Kuchnia rozwijała się na przestrzeni dziejów głównie dzięki nieortodoksyjnym kucharzom oraz ….biesiadnikom 😀
Jako,że ze mnie wzrokowiec,to dziękuję Nisi za zdjęcia flaków z Pudliszek oraz
yyc’owi za fotoreportaż dotyczący owej chińszczyzny szeroko rozumianej 😀
Podoba mi się bardzo
nasza dzisiejsza rozmowa,
bo ona ci jest
i polska
i egzotyczna
i światowa 🙂
Myślę oczywiście o flakach i o kuchni azjatyckiej.
Jolly Rogers-podoba mi się pomysł na kotlety kijowskie 🙂
Poza tym Kijów wspieramy ostatnio,jak możemy.
Nowy-zwiedzaj nadal po swojemu,a my pooglądamy z przyjemnością Twoje zdjęcia
z tej podróży.Wiem,że będą bardzo ciekawe.

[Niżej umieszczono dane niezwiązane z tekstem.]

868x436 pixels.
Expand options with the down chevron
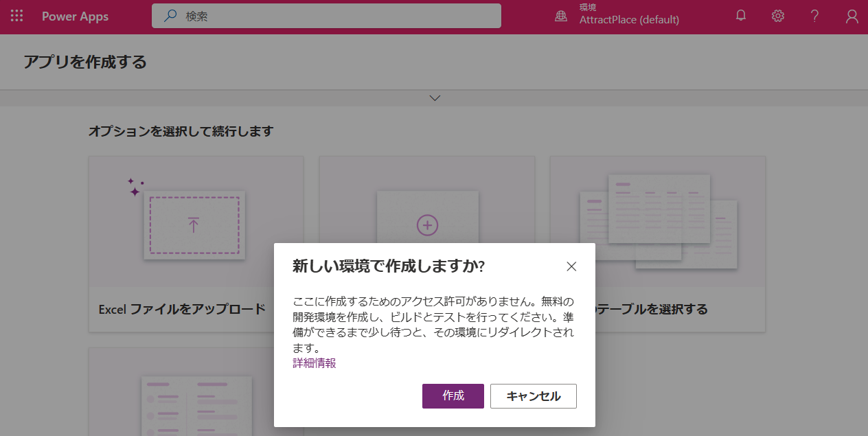(434, 97)
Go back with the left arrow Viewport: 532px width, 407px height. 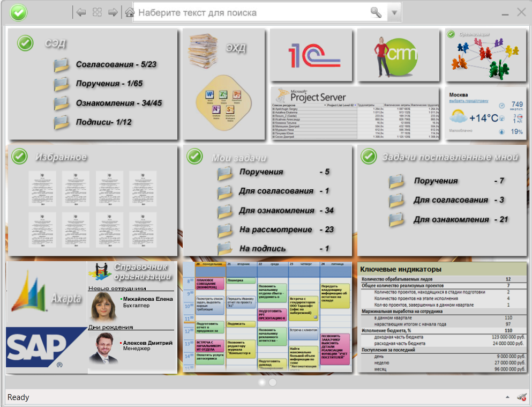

No to moze flaki po chinsku ktos zna? 🙂
Orco, jedzenie to wdzieczny temat do zdjec 🙂
Kuchnia zwlaszcza w zimie zawsze mnie bawila i to od dziecka kiedy zapachy i cieplo bily na reszte domu. Lepiej wydac na piekarza niz lekarza mowiono w domu wiec i stol byl pelny i na ogol smakowity. Jak wszedzie swiateczny stol bozonarodzeniowy byl szczegolnie smakowity, ale pamiec wiedzie do Wielkiejnocy kiedy to okragly stol w pokoju stolowym byl nakryty swieconym. U mnie w domu sie nie chodzilo do kosciola tylko ksiadz po swieceniu w kosciele przychodzil i swiecil swiecone na stole. Wiec byla indyczka i zwoje kielbasy bialej i chlebki i pisanek mendel albo lepiej i baby i mazurki, etc…. a wszystko ubrane zdaje sie glownie borowkami. Jak tu zapomniec cos takiego (swieta ida). No i tak zostalo na zycie. Jedzenie i podrozwanie, zwlaszcza w polaczeniu to dwa najwspanialsze tematy rozmow 🙂
https://plus.google.com/photos/100894629673682339984/albums/5974731994154937921/5974732813134554402?banner=pwa&pid=5974732813134554402&oid=100894629673682339984
Dance macabre, czyli golonka monstre!
Ale Pyrowa smakowo lepsza o niebo!
Tak sobie mysle, ze laksa, ta zupka powyzej, to chyba w przepisie mowia, zeby piers kurza ugotowac i na tej wodzie zrobic zupe, tak gwoli scislosci, choc podejrzewam, ze kazdy jesli by chcial zrobic to sprawdzi szczegoly w sieci a sama zupke polecam. Jak w zyciu jest wiele odmian, choc pewnie nie tyle ile potraw curry 🙂
yyc,
Sa flaki po chinsku i wiele innych potraw. 🙂
U Owczarka opublikowalam zdjecia smakolykow, ktore dzisiaj do pracy przyniosl Xiongjiu.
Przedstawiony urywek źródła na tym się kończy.